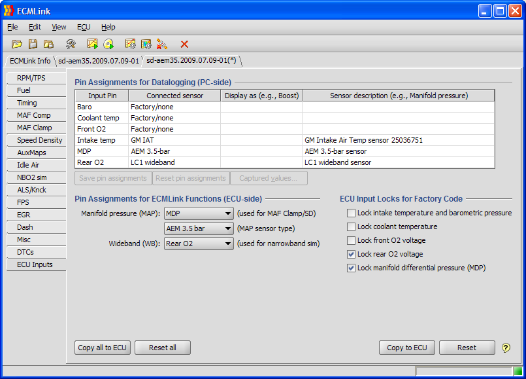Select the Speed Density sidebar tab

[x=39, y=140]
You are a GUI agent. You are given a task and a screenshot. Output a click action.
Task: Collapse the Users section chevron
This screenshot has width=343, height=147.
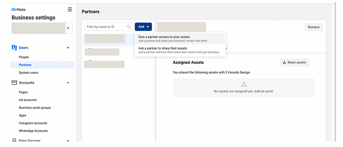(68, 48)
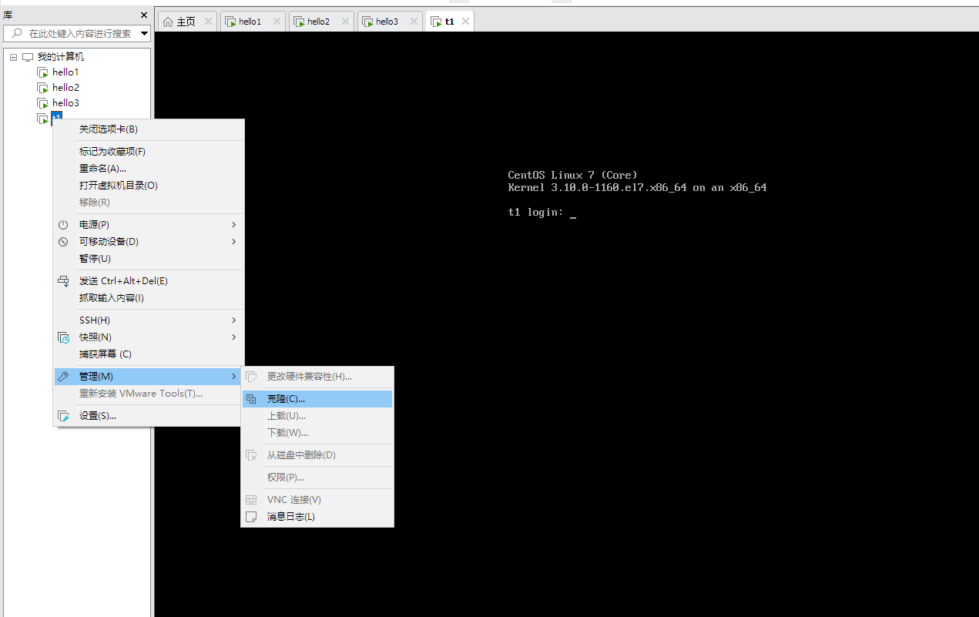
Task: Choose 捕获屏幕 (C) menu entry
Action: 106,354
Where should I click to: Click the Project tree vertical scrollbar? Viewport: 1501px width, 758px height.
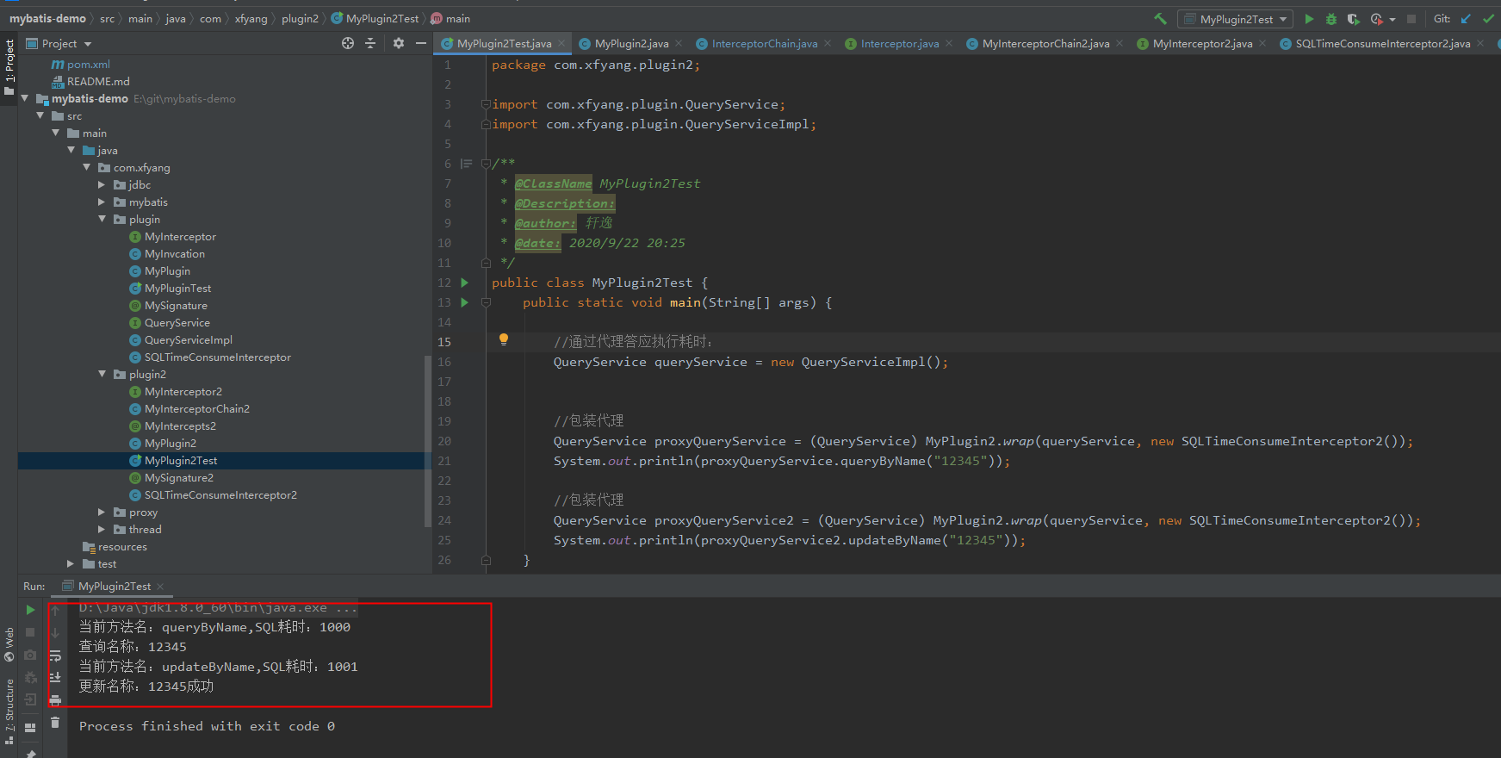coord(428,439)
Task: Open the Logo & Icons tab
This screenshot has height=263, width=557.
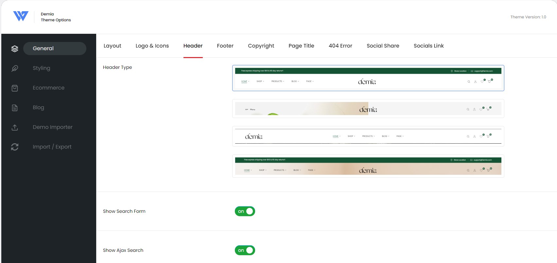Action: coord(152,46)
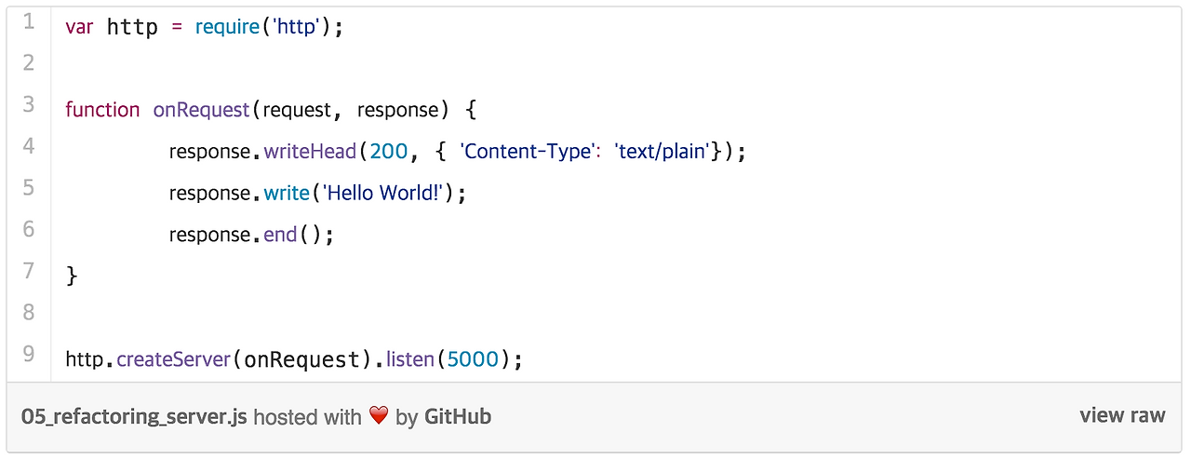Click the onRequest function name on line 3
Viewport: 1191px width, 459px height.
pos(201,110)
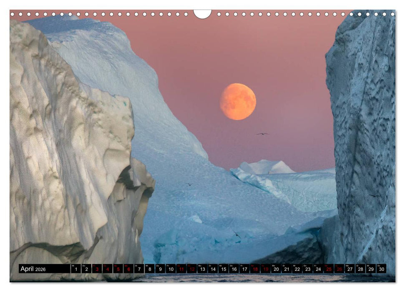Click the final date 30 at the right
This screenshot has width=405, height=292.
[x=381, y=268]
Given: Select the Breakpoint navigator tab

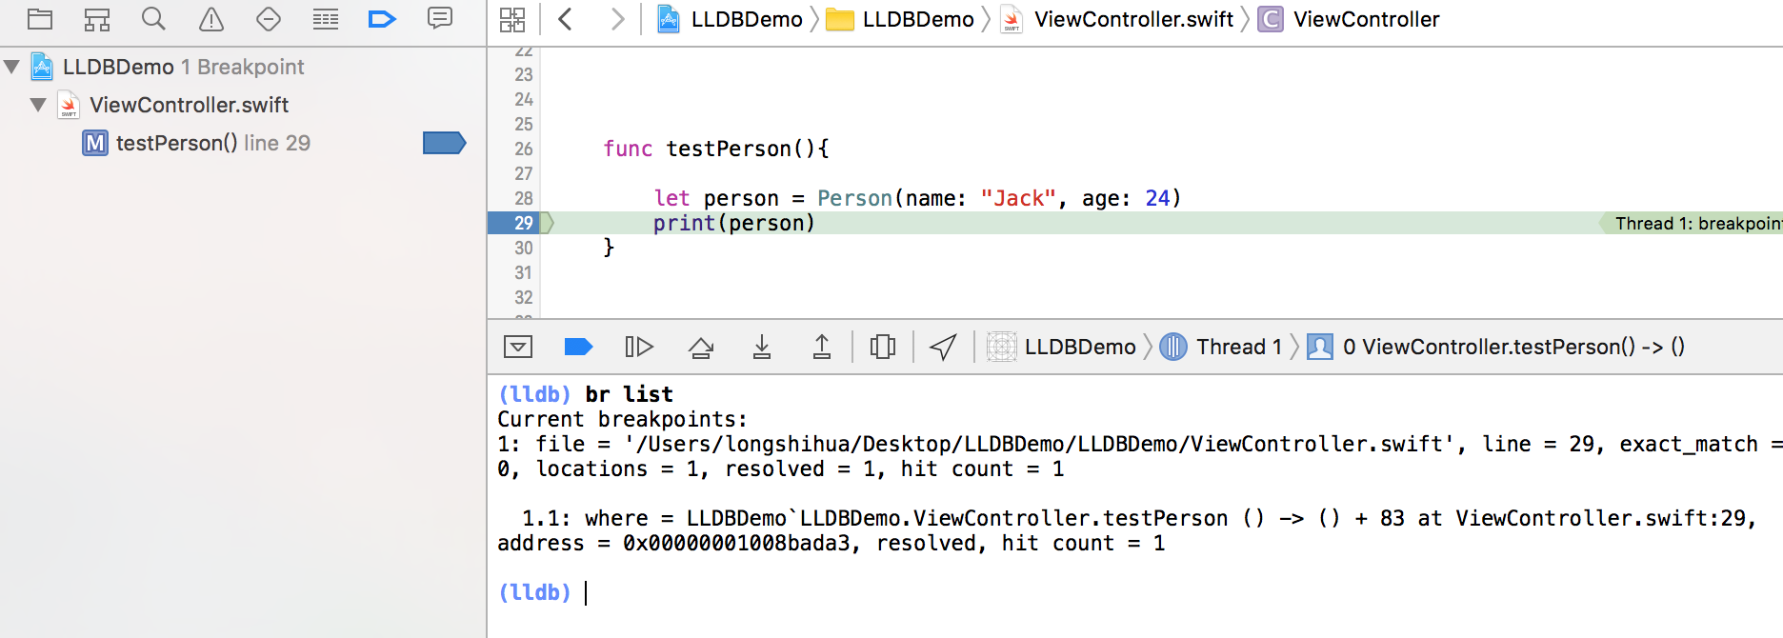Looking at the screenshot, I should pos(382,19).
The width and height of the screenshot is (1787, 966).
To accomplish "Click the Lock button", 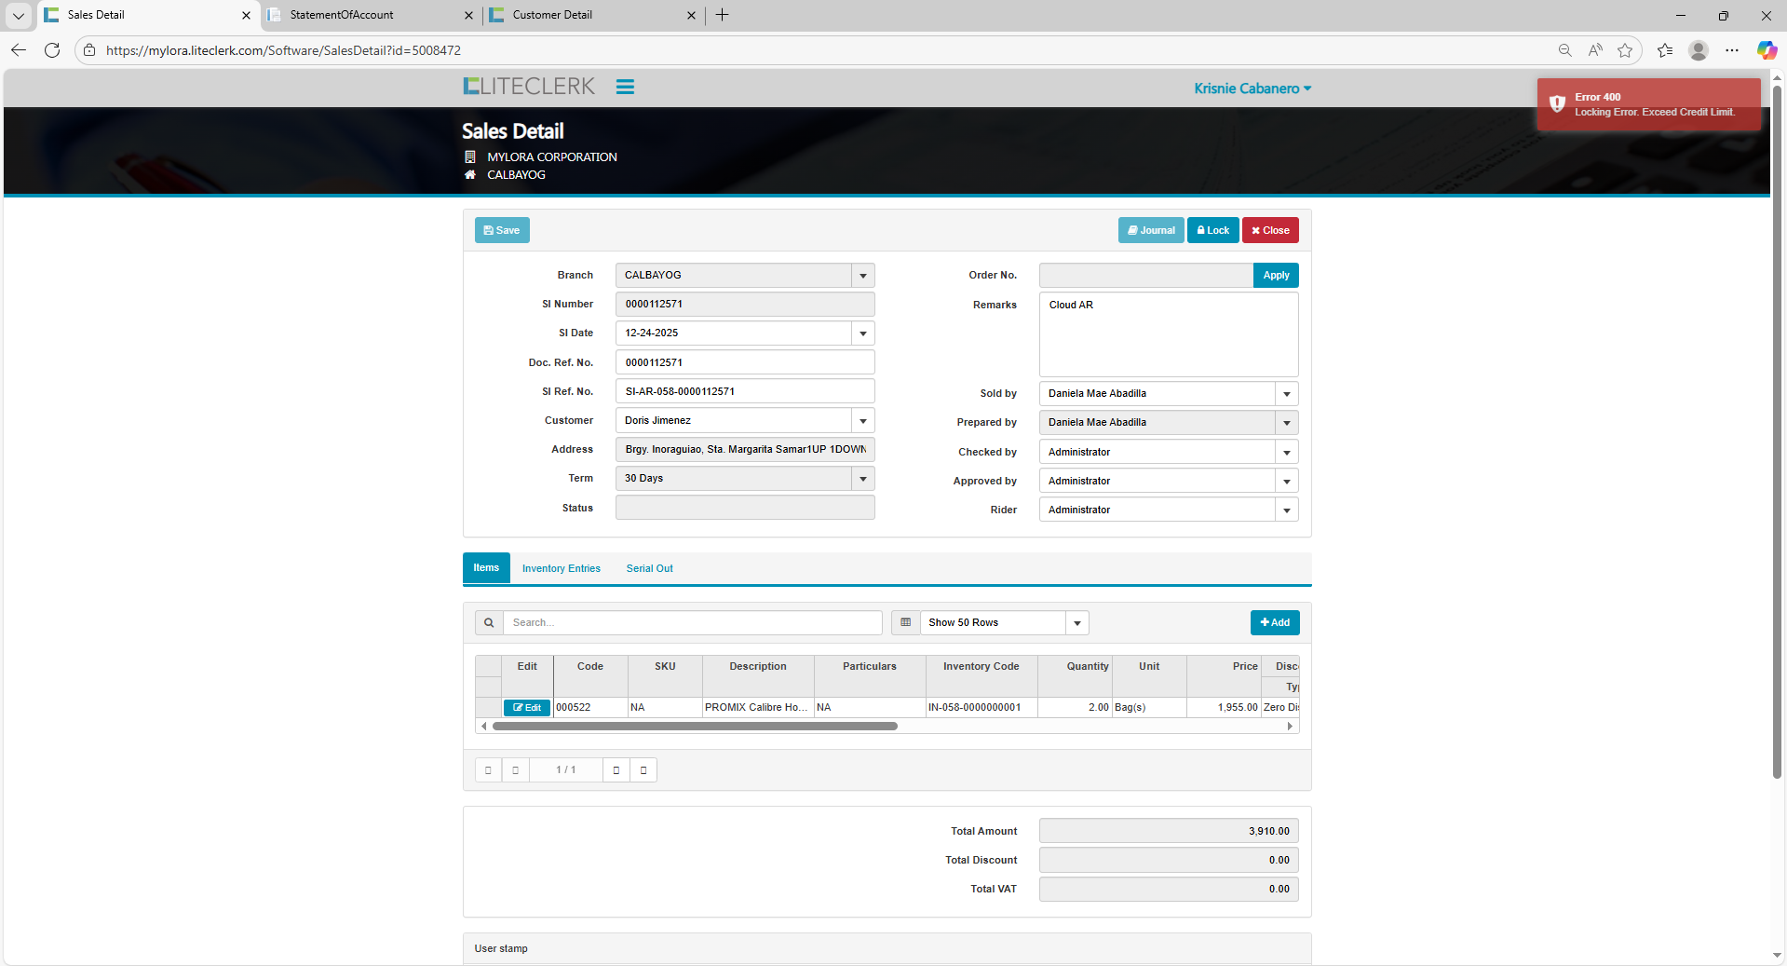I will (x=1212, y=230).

===

[YOUR TASK]
Given the records above, return the lines starting at the one that holds "You are a GUI" and ending at the one that holds "Task: Open the Logo & Icons tab", exactly, and nothing besides; leave every picture out.

[EXERCISE RESPONSE]
You are a GUI agent. You are given a task and a screenshot. Output a click action.
Task: Collapse the Users section chevron
This screenshot has width=343, height=147.
(68, 48)
Task: Choose 捕获屏幕 (C) menu entry
Action: 106,354
Where should I click to: Click the Project tree vertical scrollbar? Viewport: 1501px width, 758px height.
coord(428,439)
Task: Open the Logo & Icons tab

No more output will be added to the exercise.